Aku berdiri dengan sempurna, merentangkan dua tanganku lebar-lebar, menyambut pelukan Mama. Wanita anggun itu berjalan pelan dan memelukku.

"Kamu terlihat dekil dan kurus." Kata Mama sambil tertawa berderai-derai.

"Tapi, Maida nggak punya kutu rambut, Ma." Aku malah beralasan lain. Mana ada orang bisa tampil kinclong setelah masuk dalam bangunan berasap?

Saat aku melepas pelukan Mama, Papa sudah ada di dekatku.

"Peluk, Pa?" itu terdengar seperti rengekan, Papa hanya melihatku begitu lama dan saat matanya berkedip, Papa mengangguk. aku menghambur ke dada Papa.

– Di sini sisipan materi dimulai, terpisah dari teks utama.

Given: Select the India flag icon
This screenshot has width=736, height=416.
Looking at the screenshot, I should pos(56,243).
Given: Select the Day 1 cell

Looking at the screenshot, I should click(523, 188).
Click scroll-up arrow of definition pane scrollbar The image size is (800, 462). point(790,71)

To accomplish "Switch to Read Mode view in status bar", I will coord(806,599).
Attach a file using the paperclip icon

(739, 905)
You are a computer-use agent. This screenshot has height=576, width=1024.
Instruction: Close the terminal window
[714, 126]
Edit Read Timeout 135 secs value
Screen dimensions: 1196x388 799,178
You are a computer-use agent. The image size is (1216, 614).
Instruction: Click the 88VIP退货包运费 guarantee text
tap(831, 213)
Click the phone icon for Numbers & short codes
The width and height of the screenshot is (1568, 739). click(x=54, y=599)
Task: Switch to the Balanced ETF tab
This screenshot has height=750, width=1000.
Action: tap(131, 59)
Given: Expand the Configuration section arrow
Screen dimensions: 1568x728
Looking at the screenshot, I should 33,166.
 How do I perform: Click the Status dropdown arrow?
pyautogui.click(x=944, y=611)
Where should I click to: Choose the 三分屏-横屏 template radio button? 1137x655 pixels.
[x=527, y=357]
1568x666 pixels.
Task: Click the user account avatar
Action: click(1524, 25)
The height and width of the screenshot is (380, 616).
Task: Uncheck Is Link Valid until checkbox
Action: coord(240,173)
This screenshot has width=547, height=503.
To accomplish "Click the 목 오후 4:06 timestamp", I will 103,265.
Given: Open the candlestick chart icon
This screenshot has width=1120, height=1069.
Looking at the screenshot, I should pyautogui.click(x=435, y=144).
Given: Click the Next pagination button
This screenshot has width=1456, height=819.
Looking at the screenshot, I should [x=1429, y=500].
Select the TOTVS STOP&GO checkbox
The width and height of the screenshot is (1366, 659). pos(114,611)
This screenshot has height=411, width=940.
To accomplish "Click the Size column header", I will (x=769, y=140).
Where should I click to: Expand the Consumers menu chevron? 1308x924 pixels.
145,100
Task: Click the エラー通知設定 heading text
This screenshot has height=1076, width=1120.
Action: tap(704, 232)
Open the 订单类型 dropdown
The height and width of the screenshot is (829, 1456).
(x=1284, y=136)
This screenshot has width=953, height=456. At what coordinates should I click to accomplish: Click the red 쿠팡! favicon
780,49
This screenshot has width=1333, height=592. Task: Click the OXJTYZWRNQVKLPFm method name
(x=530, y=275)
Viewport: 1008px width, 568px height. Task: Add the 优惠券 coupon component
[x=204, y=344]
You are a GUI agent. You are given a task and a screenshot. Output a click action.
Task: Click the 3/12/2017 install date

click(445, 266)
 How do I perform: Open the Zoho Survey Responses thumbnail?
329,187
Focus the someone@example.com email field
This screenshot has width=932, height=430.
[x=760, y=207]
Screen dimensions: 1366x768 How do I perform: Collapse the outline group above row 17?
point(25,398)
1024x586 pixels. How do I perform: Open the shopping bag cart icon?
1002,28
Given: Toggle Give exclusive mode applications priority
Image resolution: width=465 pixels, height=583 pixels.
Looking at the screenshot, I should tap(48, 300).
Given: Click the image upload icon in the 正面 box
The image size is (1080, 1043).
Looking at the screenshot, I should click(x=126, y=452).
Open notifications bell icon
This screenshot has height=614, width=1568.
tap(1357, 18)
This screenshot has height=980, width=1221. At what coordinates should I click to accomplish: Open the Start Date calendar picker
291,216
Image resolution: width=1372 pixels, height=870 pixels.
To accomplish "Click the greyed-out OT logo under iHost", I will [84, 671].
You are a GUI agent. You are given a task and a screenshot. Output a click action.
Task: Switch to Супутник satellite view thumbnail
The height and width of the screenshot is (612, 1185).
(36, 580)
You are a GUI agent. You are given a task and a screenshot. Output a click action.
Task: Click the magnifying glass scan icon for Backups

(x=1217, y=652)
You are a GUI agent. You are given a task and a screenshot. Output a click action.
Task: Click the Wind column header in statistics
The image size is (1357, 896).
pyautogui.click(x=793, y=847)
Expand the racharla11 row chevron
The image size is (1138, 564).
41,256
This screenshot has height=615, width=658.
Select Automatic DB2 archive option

Otot tubuh Papa terasa tegang. Aku tahu, orang yang kujuluki karang tercelup salju ini sangat khawatir padaku. Di balik wajah keras dan tegasnya, aku bisa merasakan hangatnya kasih sayang yang ia sembunyikan.

"Maida baik-baik saja. Baik-baik saja...."

Akhirnya tangan kanan Papa menepuk bahuku. Ia masih tidak berkata satupun. Begitulah Papa, dia akan cerewet saat aku bikin onar, tapi ketika aku dalam bahaya, dia tidak akan bicara. Hanya diam dan berkata lewat bahasa tubuh.

Aku tahu satu hal, sekesal-kesalnya aku padanya, aku tetap menyayanginya sebagai orang tua yang akan melakukan apapun untukku, juga bersedia bersikap otoriter dengan alasan 'untuk kebaikanku', begitulah Papa. Aku benci dia, tapi aku juga sangat menyayanginya.